Eric Ayala and Aaron Wiggins power Maryland men’s basketball to back-to-back sweep of Nebraska

(Photo Courtesy of Maryland Athletics.)

Darryl Morsell missed a three-pointer from the corner and Aaron Wiggins grabbed the contested long-rebound from two crashing Cornhuskers (5-14, 1-11 B1G). The junior guard then gathered and quickly found Eric Ayala on the right wing. 

Ayala stopped to set his feet with no one around him and buried the trey, which extended Maryland’s (13-10, 7-9 B1G) lead to 38-33 with 53 seconds remaining in the first half. 

That sequence captured the essence of the junior tandem’s dominance and flow throughout as they combined for 46 points, 30 of which came in the first half of the Terps 79-71 victory.

“[Aaron Wiggins] and [Eric Ayala] are elite offensive threats that can score from everywhere on the floor,” Morsell said. “That’s one of my jobs as a leader is to keep them confident and keep them going. I know how important them scoring the ball and just them being in tune to the game is to our team.”

Ayala scored a career-high 24 points, while Wiggins tied a career-high with 22. Jairus Hamilton also contributed 13 points off the bench, an indication of his growing confidence after a 15-point performance on Tuesday night.

In addition, Morsell scored his 1000th career point as a Terp in his 100th career start. Fittingly, that bucket came in transition off a steal he forced, as the senior has consistently been the team’s tone setter on the defensive end of the floor.

“Yeah it’s pretty cool right,” head coach Mark Turgeon said of the moment. “It’s a pretty amazing accomplishment. For him to get to 1000 [points] is amazing, shows you how hard he worked.”
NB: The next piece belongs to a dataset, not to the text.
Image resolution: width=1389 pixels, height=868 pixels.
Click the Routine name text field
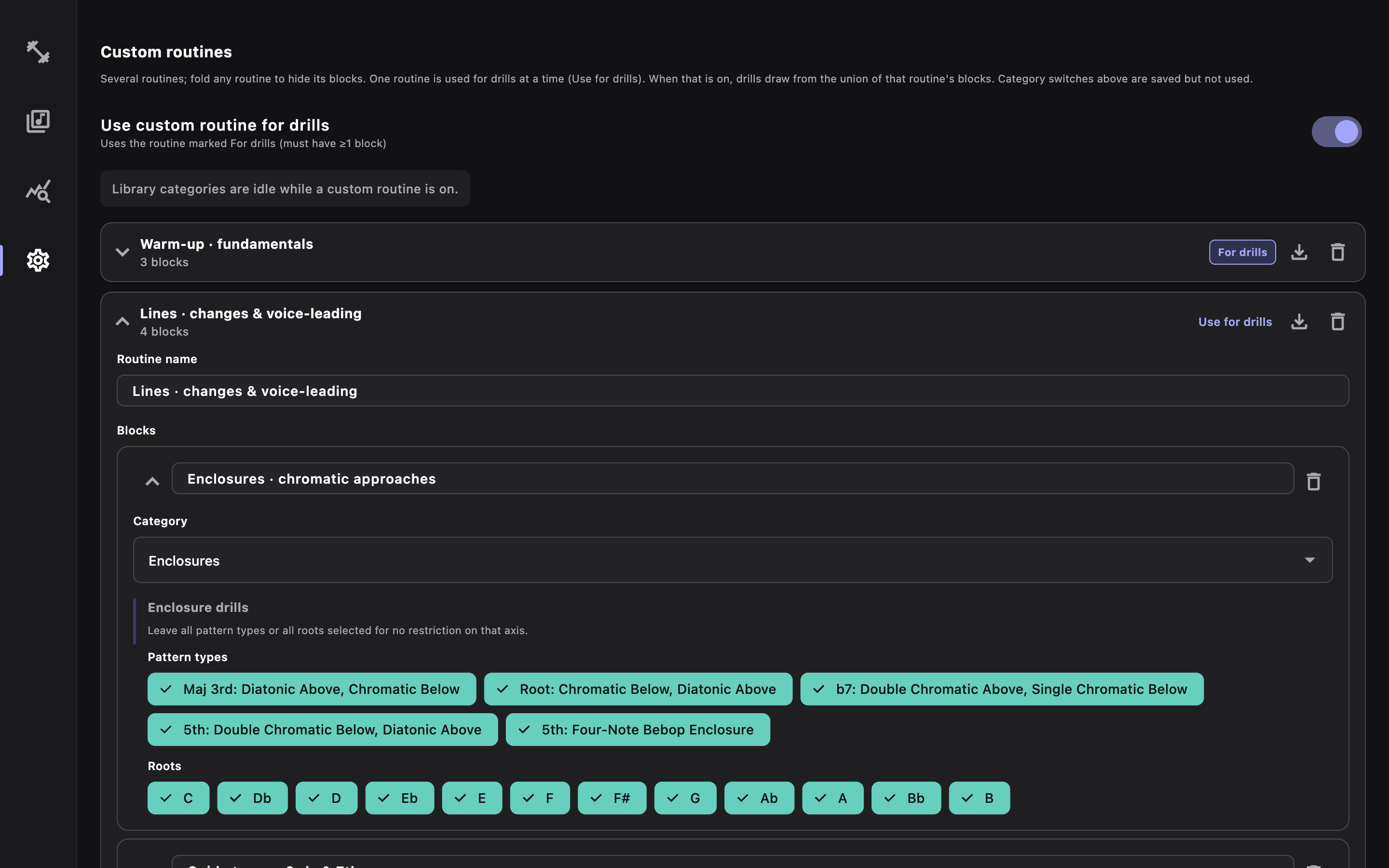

The start of the game was eerily similar to Tuesday night as the Terps struggled closing out defensively and the Cornhuskers made them pay for not closing out fast enough. After amounting just 50 points Tuesday, Nebraska scored 18 points in the opening 7:42 fueled by guard Dalano Banton.

While Maryland’s defense didn’t play up to standard for much of the first half, the offense picked up the team’s deficiencies with side-to-side ball movement and constant motion. Four of the Terps first seven field goals came off assists, a present theme all-night as they played with tremendous unselfishness.
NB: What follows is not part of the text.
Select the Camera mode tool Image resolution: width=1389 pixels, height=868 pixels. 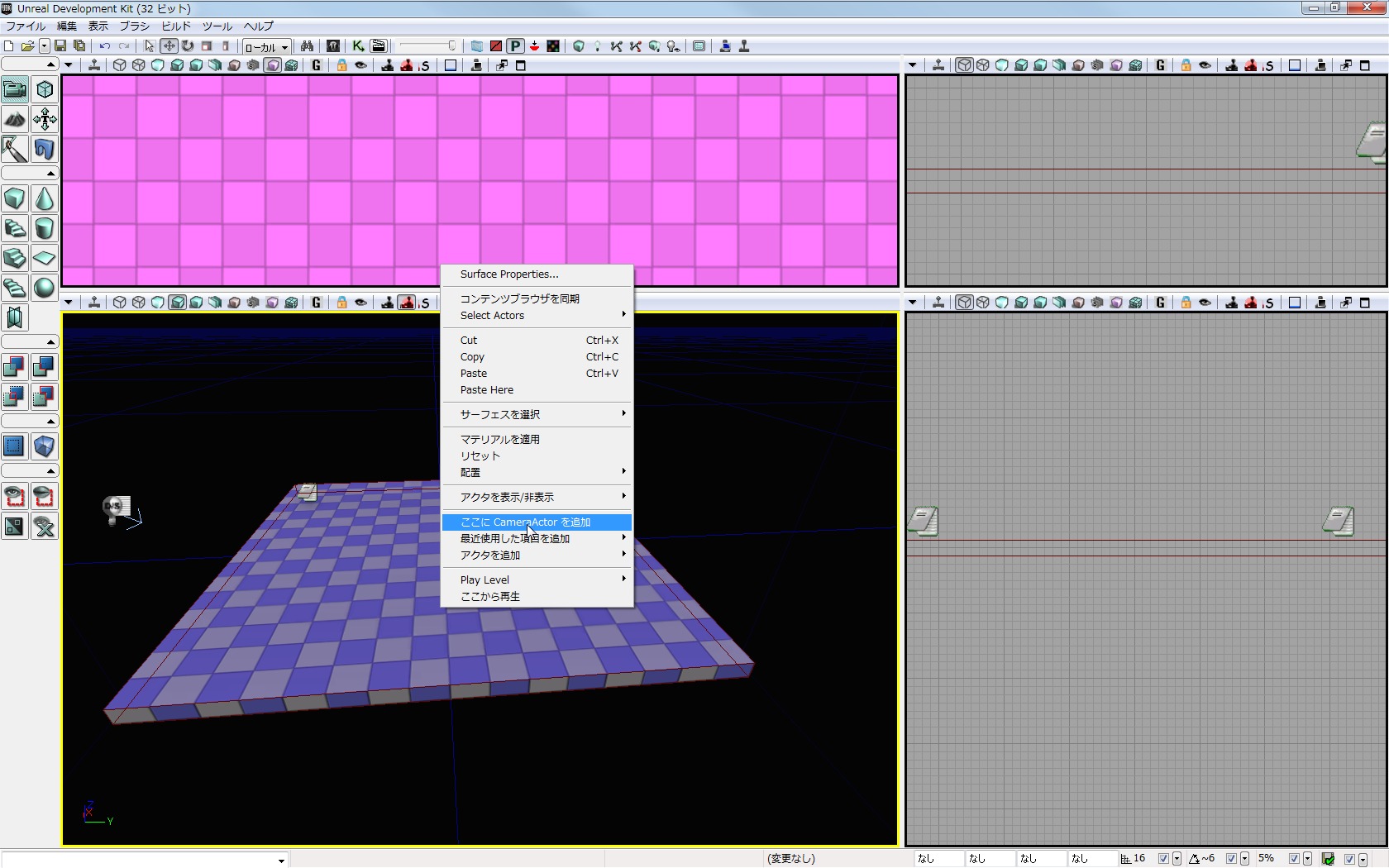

“I thought offensively it’s as well as we’ve played, moved the ball, shared the ball and shot the ball maybe all season,” Turgeon said. 

The final 5:18 of the first half the Terps were able to gain a more comfortable lead, keyed by the prolific shooting of Ayala and Wiggins. During that stretch, Ayala and Wiggins scored all 15 of Maryland’s points, helping keep Nebraska at a distance as guard Teddy Allen tried to trim the lead. 
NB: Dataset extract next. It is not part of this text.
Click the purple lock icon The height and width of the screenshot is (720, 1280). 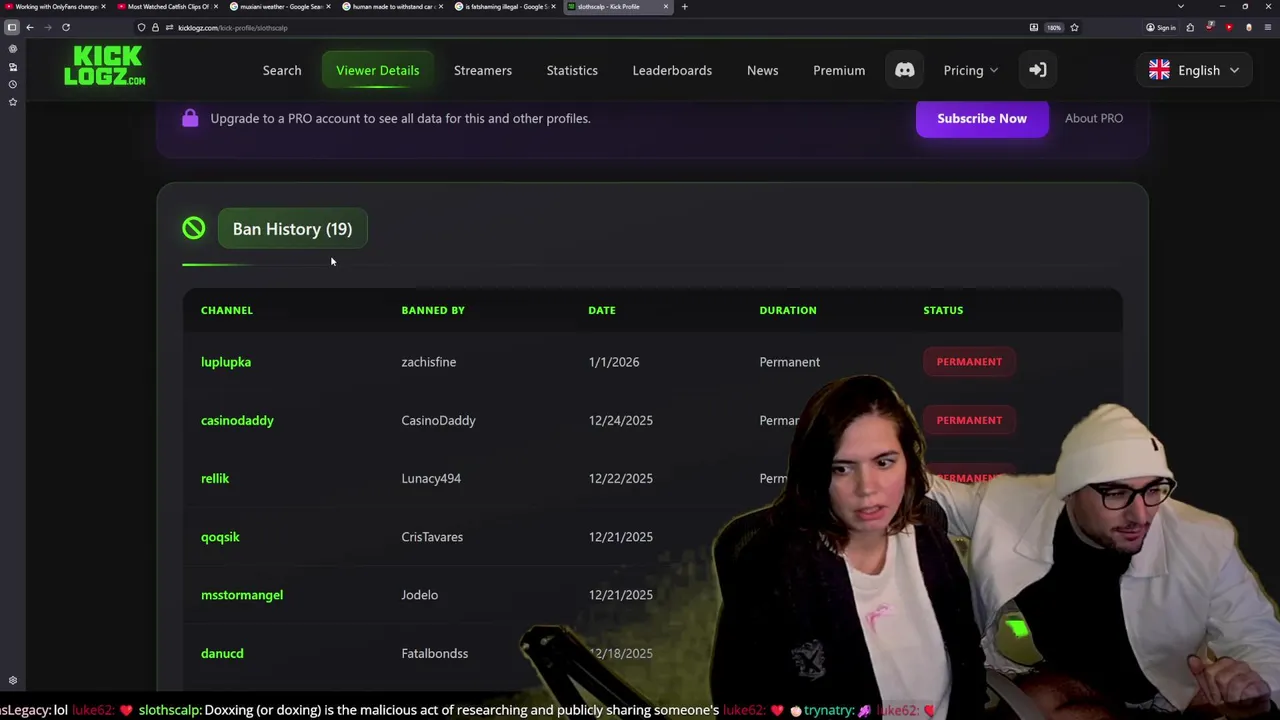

“[Aaron Wiggins] and [Eric Ayala] in that first half were spectacular,” Turgeon said. “Really, really good for us and we needed it because we weren’t really guarding at a high-level in the first half and we needed every bucket.”

After Allen knocked down a triple to make it a one-possession game with 2:18 remaining in the opening frame, Ayala scored five consecutive points and the Terps held the Cornhuskers scoreless to enter the break with a 40-33 lead. That final 2:18 was a prime example of Ayala’s confidence and assertiveness for 40 minutes in the Terps’ victory.

In the second half, Maryland responded to its defensive lapses by forcing seven turnovers that allowed for the team to convert several easy baskets in transition. While the defense executed smart double-teams and played with more active hands, the Terps’ success from behind the arc continued into the closing 20 minutes. 

Effectively combating the Cornhuskers 2-3 zone defense, Maryland shifted the ball on the perimeter including several sequences, which set up Hamilton for spot up three opportunities. The Terps assisted on eight of their 14 made field goals in the second half, making the Cornhuskers pay for defensive lapses and overaggressiveness at times.

“Just everybody touching the ball getting into the paint making plays, everybody being unselfish and giving up their shot for the next guy,” Ayala said. “I think there was one play where the ball ended up changing sides 3 or 4 times.”

As Maryland’s offense was fueled by terrific ball movement and the defense forced Nebraska into tougher looks, the Terps continued to surge extending their lead to as much as 21 in the second half.

Nebraska continued to battle, cutting the lead to single-digits in the final two minutes, but the Terps’ efficient offensive execution and exquisite ball and body movement proved too much to overcome.

“I think it gives us a lot of confidence, guys played well,” Wiggins said of the three-game winning streak. “These wins I feel like we needed them and we were pressed to get them. Guys were locked in and we took care of business.”